Histopathological examination of the resected specimen showed subpleural distribution of fibrosis and honeycombing in the right lower lobe.

Discussion

We successfully averted postoperative AE-IPF using perioperative pirfenidone administration ⁸ combined with minimally invasive but curative surgery to perform right lower lobectomy and group 2 lymph node dissection using U-VATS in a patient with lung cancer and IPF. The use of U-VATS potentially damages only a single intercostal region, and the use of a single small incision reportedly minimizes postoperative thoracic pain and maximizes the cosmetic advantage. The safety and efficacy of U-VATS compared with multiportal VATS have been confirmed by propensity-matched procedures, ⁹ prospective randomized trials, ¹⁰ and systematic reviews and meta-analyses. ¹¹ Ye et al. ¹² reported that U-VATS is less invasive than three-port VATS based on assessment of cytokines such as interleukin 6. Additionally, a meta-analysis by Harris et al. ¹³ demonstrated that U-VATS was associated with a statistically significantly shorter duration of chest tube drainage, shorter hospital stay, and lower overall morbidity than multiportal VATS.

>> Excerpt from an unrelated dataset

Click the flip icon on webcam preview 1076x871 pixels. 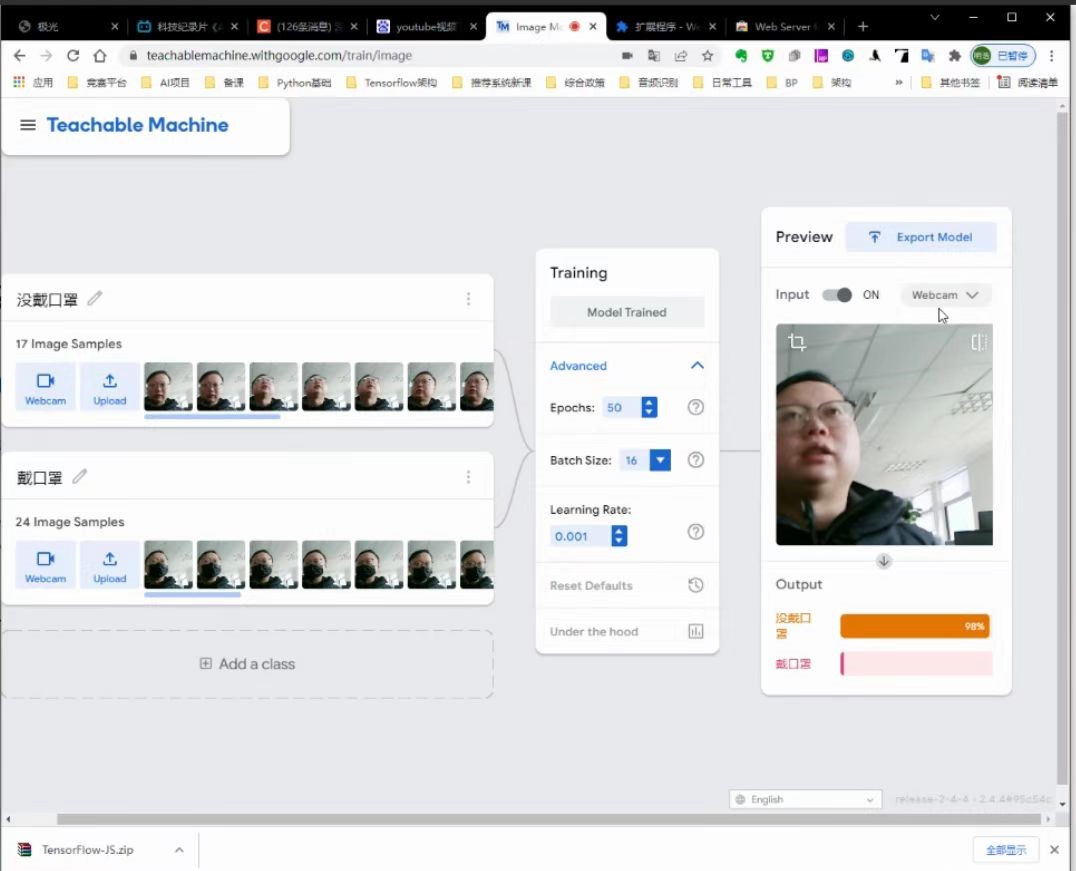(978, 342)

Postoperative AE-IPF is often life-threatening. The Japanese Association for Chest Surgery performed a retrospective nationwide investigation, and the principal investigators Sato et al. ¹⁴ developed a risk calculation and scoring system for patients with interstitial pulmonary disease undergoing pulmonary resection for lung cancer. ¹⁴ They noted that AEs occurred in 164 (9.3%) of 1763 patients, with a mortality rate of 43.9%. These AEs were the leading cause of 30-day mortality. ⁷ A phase II clinical trial conducted by the WJOG (WJOG 6711L) showed that the perioperative use of pirfenidone, an antifibrotic agent, seems to prevent AE-IPF. ⁸ Moreover, a phase III clinical trial by North East Japan Study Group (NEJ034) is ongoing to confirm the preventive effect of the pirfenidone protocol against AE-IPF after lung cancer surgery. At present, the use of a minimally invasive procedure, such as U-VATS lobectomy with lymph node dissection, may be a good choice for patients with both lung cancer and IPF; however, the superiority of less invasive procedures on the preventive effect is not yet supported by evidence-based medicine. An accumulation of this evidence is necessary to clarify this issue.

In conclusion, our patient underwent U-VATS lobectomy and lymph node dissection for non-small cell lung cancer and successfully avoided AE-IPF with a perioperative pirfenidone protocol. Although the additional preventive effect of U-VATS with the pirfenidone protocol against the development of AE-IPF after lung cancer surgery has not been confirmed scientifically, minimally invasive surgery may be feasible and have a crucial role in lung cancer surgery for patients with IPF.